İsteği üzerine cenazesi yakıldı ve külleri denize atıldı.

Lenin, Engels’in ölümünden kısa bir süre sonra 1896 yılında Rabotnik Gazetesi’nde yayımlanan “Frederick Engels” başlıklı makalesinde şunları yazıyordu: “1883 yılında ölen dostu Karl Marx’tan sonra, tüm uygar dünyada modern proletaryanın en iyi bilgini ve öğretmeni Engels’ti. (…) Marx ve Engels, bilimsel çalışmalarında, sosyalizmin, hayalcilerin icadı değil de, modern toplumda üretici güçlerin gelişiminin nihai amacı ve gerekli sonucu olduğunu açıklayan ilk kişilerdi.” (Lenin, Collected Works, Vol.2, s.19)

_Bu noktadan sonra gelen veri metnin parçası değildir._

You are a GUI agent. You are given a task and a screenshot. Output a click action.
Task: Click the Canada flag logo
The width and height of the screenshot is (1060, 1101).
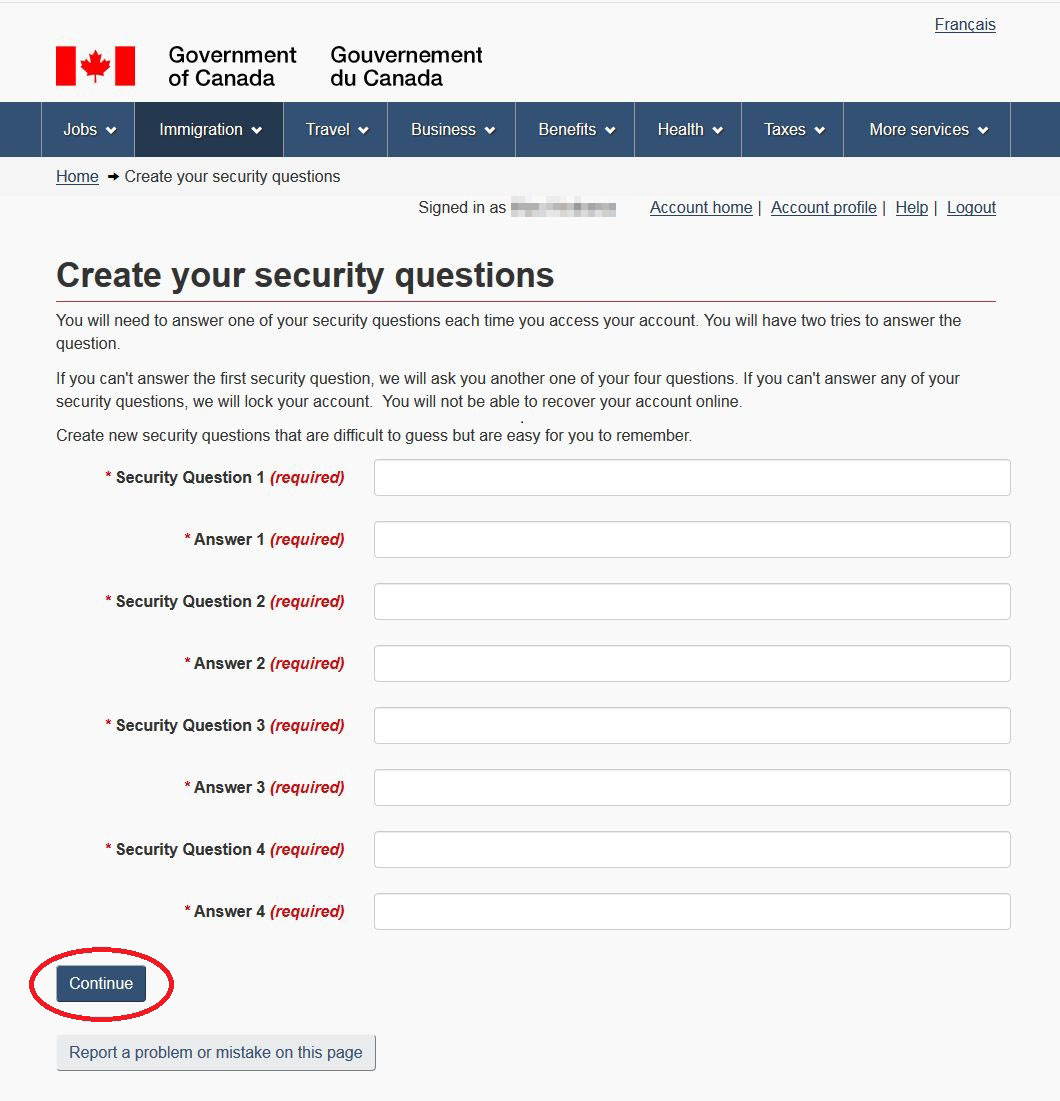pos(95,66)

İnsanlık, insanın insanı sömürmediği ve ezmediği, insanların topluma yeteneklerine göre katkıda bulunup, üretilenlerden ihtiyacına göre aldığı bir dünya kurulma mücadelesinde Marx’ı ve Engels’i unutmayacak. Engels, 17 Mart 1883 günü Marx’ın defnedilmesi sırasında yaptığı konuşmayı şöyle bitirmişti: “Onun ismi çağlar boyunca yaşayacak ve çalışmaları da öyle.” Marx’ın isminin yanı sıra “ikinci keman” Engels’in ismi de unutulmayacak.